The government has blocked humanitarian aid to those displaced by fighting in the northern Kachin state since June 2011, the group said.
It said 75,000 civilians and refugees need food, shelter and medicine.
Burma's government, which has made steps toward reforms, has not yet commented.
The 83-page report - Untold Miseries: Wartime Abuses and Forced Displacement in Burma's Kachin State - came as Western nations consider the lifting of sanctions following recent moves towards reform in Burma.
There have been several significant developments since 30 March 2011, the date on which military leaders formally handed power to the civilian government led by President Thein Sein - which is nonetheless backed by the military.
The report also describes attacks on the ethnic group by Burmese soldiers. The army pillaged and burnt homes, tortured civilians during interrogations and raped women in villages, said the rights group.
Fighting between the Burmese army and the Kachin Independence Army (KIA) broke out last June 2011, ending nearly two decades of ceasefire.
'Need to act'
HRW said it travelled to the Kachin state twice last year, and the report is based on interviews with more than 100 victims and refugees, Kachin rebels, aid workers and deserters from the Burmese army.

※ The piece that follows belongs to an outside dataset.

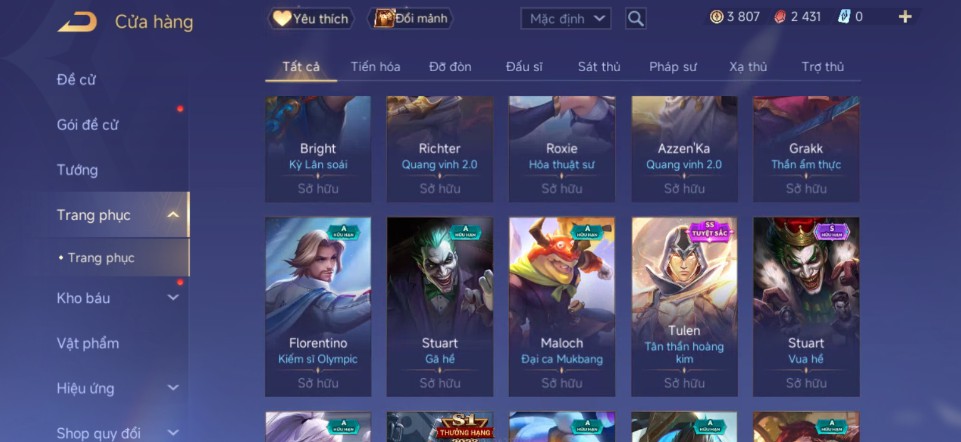Click the golden back arrow icon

The group visited nine camps in the region, as well as China's Yunnan province, across the border, where many refugees have fled.
''Both the army and Kachin rebels need to act to prevent a bad situation for civilians from getting worse,'' said Elaine Pearson, HRW's deputy Asia director.
Conflicts between Burma's central government and rebels from the various ethnic minority groups have flared sporadically over the decades since the country gained independence.
The government is attempting to sign cease-fires with rebel groups in preparation for further political discussions.
But correspondents say that after decades of mistrust, many of the groups that have agreed a truce have done so with extreme caution.
And attempts to end the fighting in Kachin state have proved difficult. The Kachin have so far refused to sign any agreement before political issues are resolved, but are now entering into talks.
Earlier this month, the government held talks with Kachin rebels in the hope of brokering a truce in the decades-long conflict.